On Tuesday, Google quietly introduced a Chrome browser extension called "Save to Google." The extension lets people save webpages to google.com/save, a site previously reserved for saving Google Image search results from mobile devices.
At first glance, Save to Google looks similar to browser extensions like Pocket or Readability, which allow users to save articles from the web and read them later. How is it different? First, Save to Google lacks a major feature of these read-it-later extensions, which strip away CSS and HTML formatting to present clean, plain-text articles that users can access on websites like Pocket and Readability. Save to Google doesn't work like this. Instead, it effectively turns google.com/save into a dressed-up bookmarks folder, where your "saved webpages" are just bookmarked links with header-photos.
Save to Google does offer some more features; for example, it lets you tag and add notes to saved webpages. To me, this makes Save to Google feel more like a stripped-down Evernote Web Clipper, and google.com/save a very basic version of Evernote.
It effectively turns google.com/save into a dressed-up bookmarks folder
Save to Google (and google.com/save) could be seen more as a research tool, than a read-it-later extension. And as a research tool, Save to Google offers a much simpler option than Evernote and its Web Clipper.
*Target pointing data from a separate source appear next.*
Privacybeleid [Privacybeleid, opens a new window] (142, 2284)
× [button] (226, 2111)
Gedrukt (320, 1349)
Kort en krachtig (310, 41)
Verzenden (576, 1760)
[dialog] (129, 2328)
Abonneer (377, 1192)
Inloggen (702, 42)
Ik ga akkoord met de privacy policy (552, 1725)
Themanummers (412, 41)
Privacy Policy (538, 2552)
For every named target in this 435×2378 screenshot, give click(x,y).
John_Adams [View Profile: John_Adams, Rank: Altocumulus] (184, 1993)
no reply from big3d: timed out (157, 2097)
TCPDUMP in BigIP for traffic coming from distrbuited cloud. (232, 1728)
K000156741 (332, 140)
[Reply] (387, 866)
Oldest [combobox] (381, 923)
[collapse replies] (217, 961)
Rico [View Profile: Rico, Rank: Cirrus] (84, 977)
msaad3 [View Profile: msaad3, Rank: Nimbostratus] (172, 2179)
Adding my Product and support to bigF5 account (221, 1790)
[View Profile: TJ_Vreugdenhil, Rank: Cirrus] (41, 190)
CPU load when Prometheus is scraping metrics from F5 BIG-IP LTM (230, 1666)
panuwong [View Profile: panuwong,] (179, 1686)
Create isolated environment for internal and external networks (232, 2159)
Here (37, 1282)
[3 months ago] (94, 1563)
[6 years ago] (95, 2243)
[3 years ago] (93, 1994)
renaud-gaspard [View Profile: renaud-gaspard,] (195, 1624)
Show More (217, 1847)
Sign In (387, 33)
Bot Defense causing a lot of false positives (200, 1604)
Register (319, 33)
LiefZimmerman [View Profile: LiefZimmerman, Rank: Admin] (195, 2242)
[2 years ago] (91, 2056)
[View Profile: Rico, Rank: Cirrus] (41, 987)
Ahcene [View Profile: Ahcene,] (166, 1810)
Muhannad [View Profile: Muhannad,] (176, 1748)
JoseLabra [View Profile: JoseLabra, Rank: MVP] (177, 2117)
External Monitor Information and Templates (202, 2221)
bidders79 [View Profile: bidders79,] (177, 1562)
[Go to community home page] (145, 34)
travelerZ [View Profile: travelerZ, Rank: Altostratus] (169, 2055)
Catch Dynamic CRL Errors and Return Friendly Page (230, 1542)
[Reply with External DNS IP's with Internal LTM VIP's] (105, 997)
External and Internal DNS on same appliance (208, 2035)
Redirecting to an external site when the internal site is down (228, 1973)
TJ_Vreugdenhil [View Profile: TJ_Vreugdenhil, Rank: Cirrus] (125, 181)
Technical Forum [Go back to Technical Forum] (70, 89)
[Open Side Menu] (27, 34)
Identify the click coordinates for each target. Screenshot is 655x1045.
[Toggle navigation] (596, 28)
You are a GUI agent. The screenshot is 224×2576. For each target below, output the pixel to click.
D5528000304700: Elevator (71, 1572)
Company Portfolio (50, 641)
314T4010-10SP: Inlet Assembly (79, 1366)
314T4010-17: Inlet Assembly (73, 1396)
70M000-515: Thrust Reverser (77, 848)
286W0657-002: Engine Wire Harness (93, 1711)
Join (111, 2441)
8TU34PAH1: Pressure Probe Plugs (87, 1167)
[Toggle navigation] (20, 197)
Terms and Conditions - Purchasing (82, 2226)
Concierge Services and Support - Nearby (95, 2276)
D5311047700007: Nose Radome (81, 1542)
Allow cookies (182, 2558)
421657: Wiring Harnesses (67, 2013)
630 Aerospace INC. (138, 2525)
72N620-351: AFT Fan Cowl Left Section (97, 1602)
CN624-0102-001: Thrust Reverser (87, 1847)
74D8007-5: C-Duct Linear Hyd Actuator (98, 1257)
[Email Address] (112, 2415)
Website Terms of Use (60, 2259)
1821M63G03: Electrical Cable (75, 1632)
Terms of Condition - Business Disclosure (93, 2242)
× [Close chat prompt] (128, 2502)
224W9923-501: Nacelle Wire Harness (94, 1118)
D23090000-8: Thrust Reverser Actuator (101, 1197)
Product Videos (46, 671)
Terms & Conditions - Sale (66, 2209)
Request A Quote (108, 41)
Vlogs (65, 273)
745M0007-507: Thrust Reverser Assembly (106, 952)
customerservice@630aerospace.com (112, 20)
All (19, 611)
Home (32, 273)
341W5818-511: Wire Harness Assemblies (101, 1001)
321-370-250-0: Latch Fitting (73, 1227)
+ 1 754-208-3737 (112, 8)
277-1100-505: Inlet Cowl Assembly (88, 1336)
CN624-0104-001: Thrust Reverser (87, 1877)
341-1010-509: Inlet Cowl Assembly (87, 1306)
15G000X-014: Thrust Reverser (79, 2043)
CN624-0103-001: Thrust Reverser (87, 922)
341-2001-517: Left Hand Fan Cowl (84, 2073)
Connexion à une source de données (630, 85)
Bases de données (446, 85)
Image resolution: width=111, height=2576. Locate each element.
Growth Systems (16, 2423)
I like that simplicity, and I've often felt that all of the features on the Evernote platform can become too overwhelming at times. (This is primarily why, nearly a year ago, I stopped using Evernote in favor of Google Keep for note taking.) For lightweight research, where you want to collect webpages in one place and take some quick notes on them, Save to Google looks to me like a seamless, easy-to-use option.